The Cycle of the Seasons

Photo taken by Laura Kara

By Laura Shahinian Kara

Acupuncture in spring

It’s hard to believe that spring is actually here. With the cycle of the seasons comes the biggest transition of all - The transition from winter (the most Yin time of year) into spring (the most Yang time of year). Because of this extreme change from the deep, dark, damp and dormant winter to the fast and aggressive nature of bulbs pushing their way up through somewhat frozen soil, all of nature is affected by the birthing of spring.

For the ancient Chinese, nature is the center from which they derive their medicine. Traditional Chinese Medicine dates back thousands of years and is still living today because of its efficacy in being a complete system of healing - that which recognizes the body, mind and spirit. Just as nature is affected by the cycles of the seasons, what effect is it having on us? We are all familiar with the term “spring fever” and that feeling the first flowers and warm sun bring to our spirits. When living in harmony with nature we feel the joy that spring can bring and the lifting of the heaviness we’ve endured through the long cold winter.

Symptoms of spring - emotional

According to Traditional Chinese Medicine, spring is the time when the liver and gallbladder are most active. The emotion most closely tied to the liver and the quality of spring is the explosive nature of anger. If you’re off balance, overtaxed (pardon the pun) and have put on some weight over the winter months, moving into spring can feel like a strenuous transition, making us feel easily angered over trivial matters. Anger is the most Yang of the emotions and often surfaces more quickly and intensely in the spring months.

Symptoms of Spring -physical

According to Traditional Chinese Medicine, the liver/gallbladder meridian governs tendons and ligaments, and I find my clients coming in with more injuries this time of year, especially because they get the urge to exercise and often overdo it early on. Like the transition from winter to spring, exercise should go from more quiet to more active and definitely outdoors, but not all at once.

Allergies are also something we see as the spring. Trees and grasses pollinate and make you sneeze, itch, and have difficulty breathing.

▶ _Input data_
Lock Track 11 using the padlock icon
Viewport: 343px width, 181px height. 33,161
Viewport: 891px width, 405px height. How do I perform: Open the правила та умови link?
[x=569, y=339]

▶ _Task requirements_
In the spring acupuncture article, find the phrase "the deep, dark, damp and dormant winter" and list each adjective it uses to describe winter.

▶ _Exercise output_
deep, dark, damp, dormant